I think of some of those events, that nine times out of ten would turn out differently and more predictably, yet didn’t, forever changed the future course of the race itself.
From time-to-time, I’m going to offer some of the most influential twists of racing fate in Indy 500 history. I hope you enjoy this installment of Alternate Realities:
The 51st Running of the Indy 500 set for Tuesday, May 30th, 1967 was one of the most historic before any race laps were ever turned. A wildly innovative car was brought by Andy Granatelli to the speedway in 1967 – the STP Paxton turbine. Utilizing a helicopter jet engine and four-wheel drive, the totally purpose-built car incited as much fear as curiosity in the racing community and beyond. While I was not present to observe this car and the reactions of those around, it is generally noted that the reactions centered around one of two – disapproval for how it could affect the integrity of the Indy 500, or wide-eyed curiosity for what it could mean for the future of racing and production automobiles.
The end-result however was one of heartbreak and disappointment for Granatelli, STP, and all those who developed and supported it.

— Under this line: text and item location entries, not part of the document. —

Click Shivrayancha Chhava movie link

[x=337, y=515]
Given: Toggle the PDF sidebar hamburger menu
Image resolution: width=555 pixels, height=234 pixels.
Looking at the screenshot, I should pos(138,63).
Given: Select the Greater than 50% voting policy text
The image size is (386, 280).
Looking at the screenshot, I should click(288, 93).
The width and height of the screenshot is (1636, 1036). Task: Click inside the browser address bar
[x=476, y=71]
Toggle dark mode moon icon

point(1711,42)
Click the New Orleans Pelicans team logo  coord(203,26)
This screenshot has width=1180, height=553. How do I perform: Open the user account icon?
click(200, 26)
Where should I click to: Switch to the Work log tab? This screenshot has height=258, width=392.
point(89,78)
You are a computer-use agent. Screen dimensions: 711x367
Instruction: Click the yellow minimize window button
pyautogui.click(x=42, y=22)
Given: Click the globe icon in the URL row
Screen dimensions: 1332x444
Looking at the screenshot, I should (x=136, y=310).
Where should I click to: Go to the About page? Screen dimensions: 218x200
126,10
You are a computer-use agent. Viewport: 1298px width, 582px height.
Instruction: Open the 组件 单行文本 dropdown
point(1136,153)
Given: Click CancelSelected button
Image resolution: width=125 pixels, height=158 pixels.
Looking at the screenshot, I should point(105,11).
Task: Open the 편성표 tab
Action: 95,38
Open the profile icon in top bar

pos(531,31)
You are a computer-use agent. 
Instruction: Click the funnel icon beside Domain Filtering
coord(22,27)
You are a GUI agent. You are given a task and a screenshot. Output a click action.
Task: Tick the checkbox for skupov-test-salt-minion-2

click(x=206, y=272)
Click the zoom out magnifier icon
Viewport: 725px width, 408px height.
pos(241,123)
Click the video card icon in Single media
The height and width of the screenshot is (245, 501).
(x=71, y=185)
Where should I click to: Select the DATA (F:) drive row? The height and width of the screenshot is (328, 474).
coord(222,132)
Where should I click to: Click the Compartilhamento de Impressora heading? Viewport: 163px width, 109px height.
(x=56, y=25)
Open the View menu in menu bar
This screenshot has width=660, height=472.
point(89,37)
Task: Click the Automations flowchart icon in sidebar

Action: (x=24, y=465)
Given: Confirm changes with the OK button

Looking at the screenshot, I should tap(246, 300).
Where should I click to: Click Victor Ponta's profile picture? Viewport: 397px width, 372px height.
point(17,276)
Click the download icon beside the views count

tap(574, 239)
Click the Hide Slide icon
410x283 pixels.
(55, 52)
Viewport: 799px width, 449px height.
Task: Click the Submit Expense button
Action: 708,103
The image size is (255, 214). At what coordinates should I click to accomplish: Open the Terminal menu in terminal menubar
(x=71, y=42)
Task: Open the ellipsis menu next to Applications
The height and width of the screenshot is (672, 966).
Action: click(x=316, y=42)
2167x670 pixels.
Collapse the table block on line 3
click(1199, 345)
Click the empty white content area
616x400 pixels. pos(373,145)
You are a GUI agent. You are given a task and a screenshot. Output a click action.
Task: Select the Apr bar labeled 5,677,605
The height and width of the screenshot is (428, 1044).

With just under four laps to go, after leading 170 of the 196 laps, an inexpensive but invaluable part failed in the transmission line sending the disturbingly quiet turbine car to an even-more-shockingly silent end and A.J. Foyt into victory lane for his third time, tying Louis Meyer, Wilbur Shaw, and Mauri Rose for most Indy 500 wins.
Now let’s engage some imaginative thought; just forget the history as it exists and travel down a new path…
The internal combustion engine soldiers on in rapidly-decreasing numbers in passenger cars but still with primary use in farm and heavy equipment. Never again is the internal combustion engine seen as being near the forefront of propulsion technology.